We think we know them. They share
our genetics. They look like our
kids. They remind us of our
children. They may share personality
characteristics that are familiar to us.
Being with them is like a flashback to earlier times, either good or
bad. If those earlier experiences were
positive, it is a shock to find out the child is very angry with us, does not
trust us, and is very willing to let us know.
If those earlier times were negative, the child’s demanding, defiant,
rejecting behaviors trigger us resulting in some very unpleasant
interactions. We have the idea that
since these children are our kin, they should love us, respect us, and trust
us. But their experiences with their
parents and other adults have shown them that adults are not safe and trusting
them is a bad idea. That leaves
grandparents trying to justify their existence to their grandchild, defending
their role, proving their love, and responding to the extreme anger the child
cannot possibly express directly to the people who hurt them the most.
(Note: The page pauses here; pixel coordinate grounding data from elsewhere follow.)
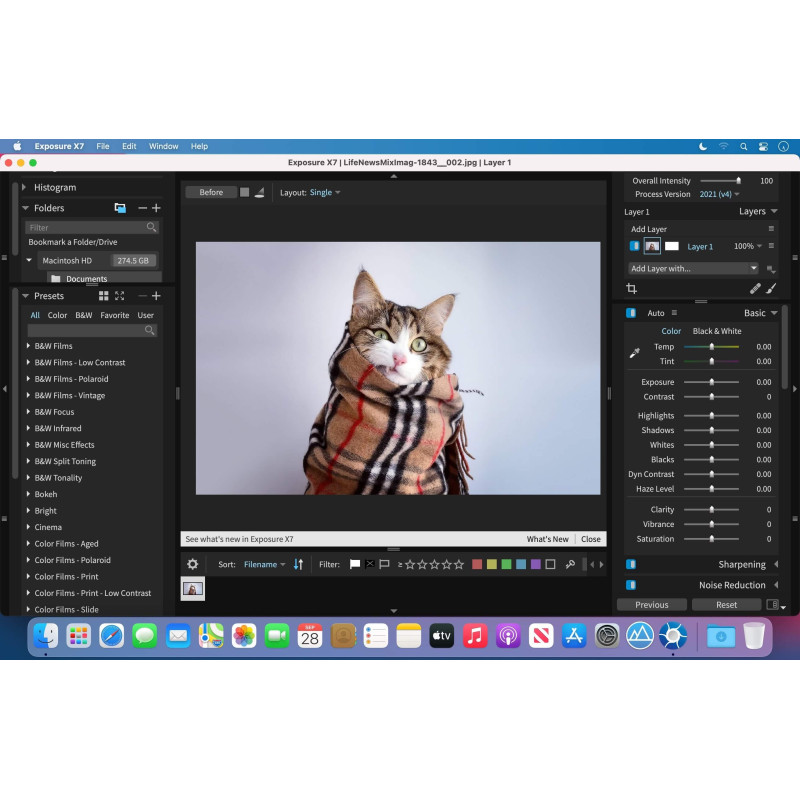This screenshot has width=800, height=800.
Task: Click the plus icon in Folders panel
Action: coord(156,208)
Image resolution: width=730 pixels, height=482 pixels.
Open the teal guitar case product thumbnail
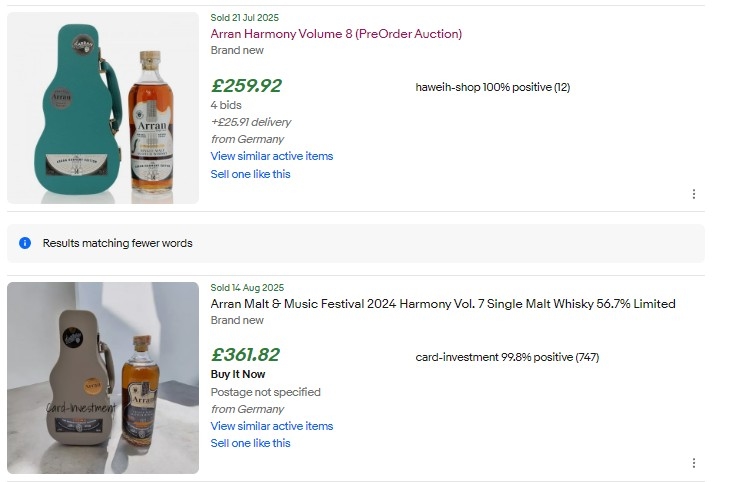(103, 108)
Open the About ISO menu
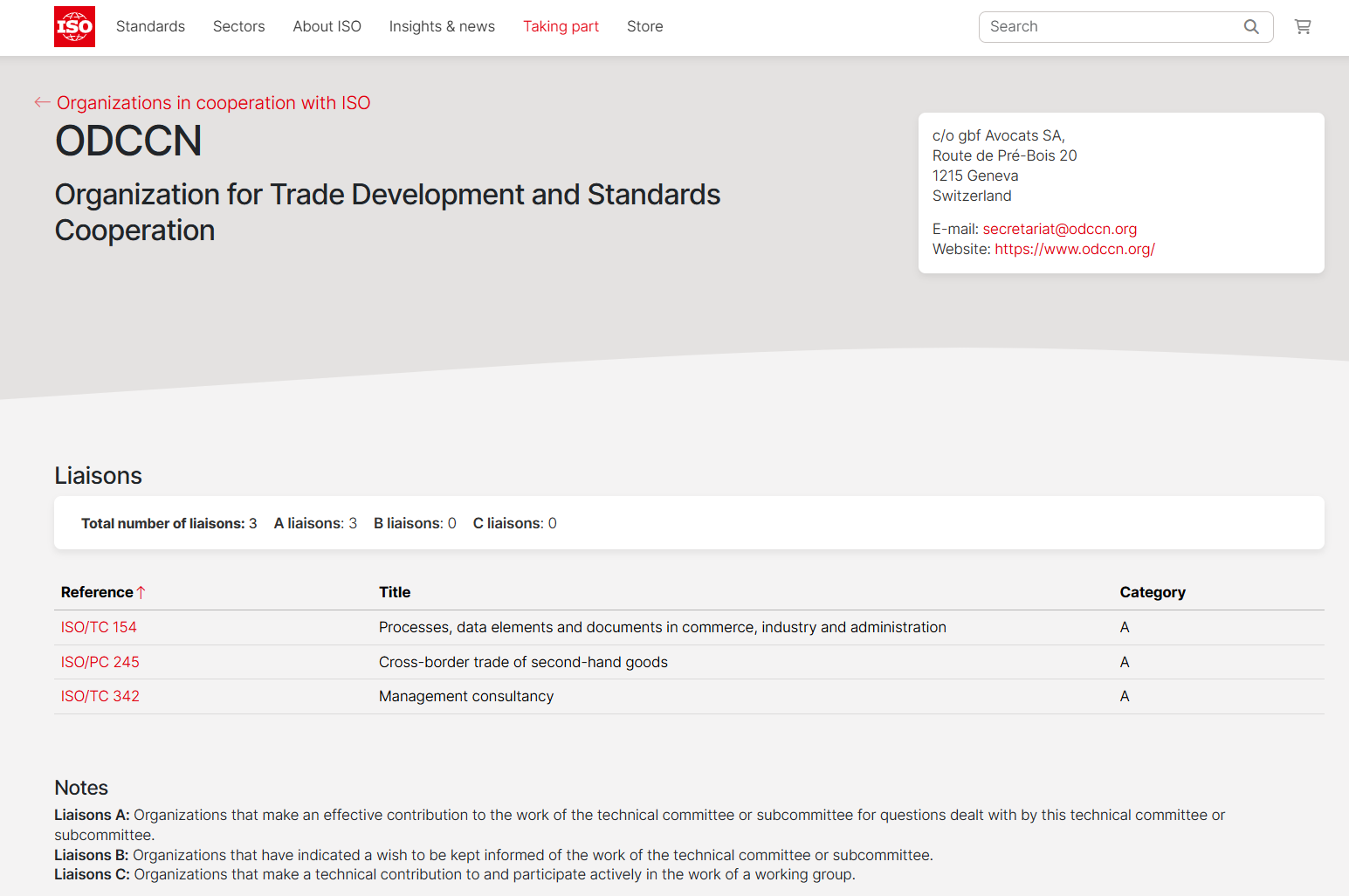1349x896 pixels. tap(327, 26)
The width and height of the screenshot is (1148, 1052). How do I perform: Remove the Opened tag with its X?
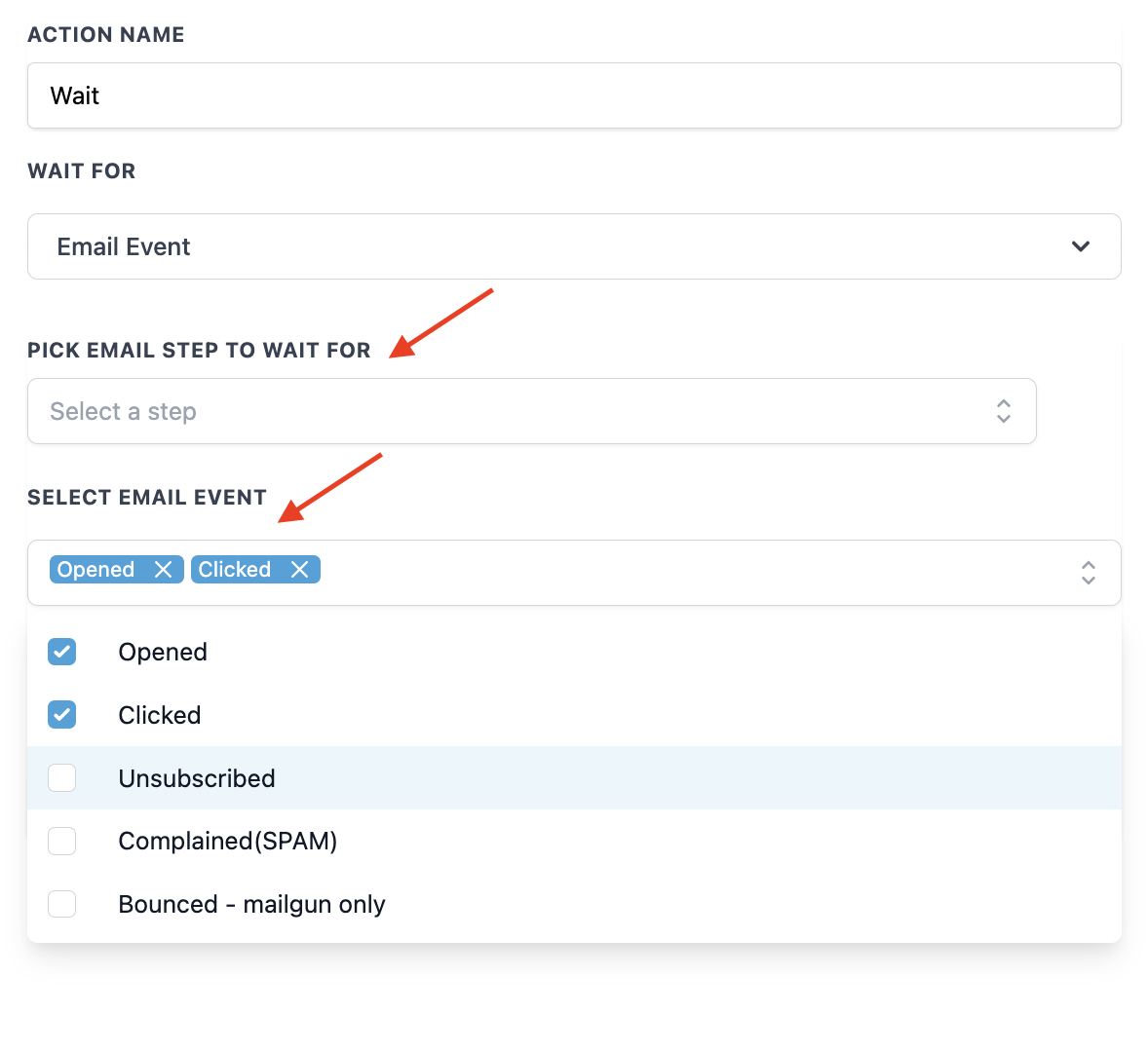(x=163, y=570)
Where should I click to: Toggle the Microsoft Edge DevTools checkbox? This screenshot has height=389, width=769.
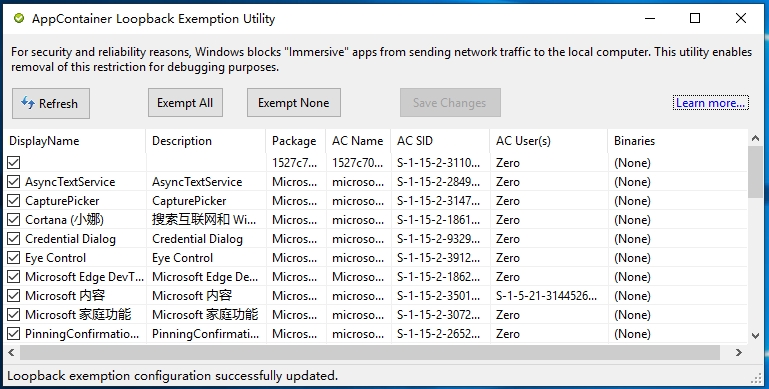(14, 277)
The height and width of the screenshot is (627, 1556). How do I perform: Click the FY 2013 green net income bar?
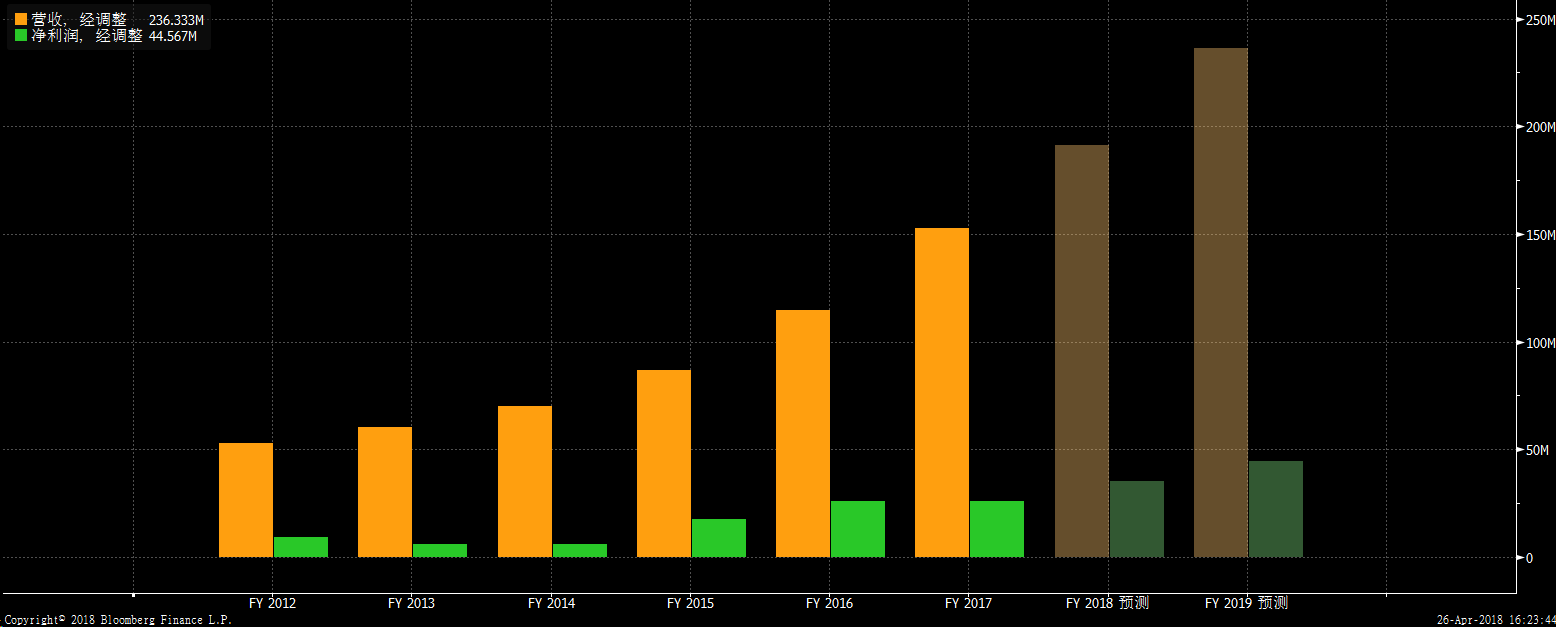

In response to guilt and sadness,
grandparents may spend a lot of time trying to make up for lost time, going
above and beyond to please the child, extra clothes, toys, trips, doing the
grandparent thing when the child needs a parent the most. Parents have to be strong and structured, the
one who says no, while most grandparents look forward to saying yes and letting
the parents deal with the consequences.
The child’s very pain makes us angry, a reminder of what went wrong,
what was lost. And then in the teenage
years, adolescence, when conflict is the order of the day this gap of not one
but two generations really stands out.
Younger parents may have the stamina to face the daily challenges to
authority. The temptation for older
parents may be to dig in, or give in, or give up. Is there hope? The first task is acknowledging that this is
not the child we thought we knew, then carefully going back to the beginning to
get to know the real child, to focus on the relationship from the very
start. It really does require starting
all over again.
Family Story
Grandparents raising grandchildren stand out, raise eyebrows,
raise questions that both grandparents and their children need to answer for
themselves first. “What happened to us?” The interesting part of grandparents
raising grandchildren is that elders are at that stage of life when making
sense out of life and telling stories is the main focus and just what their
children need. Raising grandchildren adds
extra interesting chapters to this life narrative that only grandparents have
the perspective to tell. Grandparents
carry the culture and history of the family for generations, important parts of
the child’s identity often lost in the foster care system. Grandparents are at
the stage when the meaning of life comes into sharper focus and raising
grandchildren redefines that meaning in a profound way. While writing the final chapters of their
lives, grandparents are also creating lasting memories and passing those
lessons onto the next generation. On the
balance sheet of life, grandparents are an asset.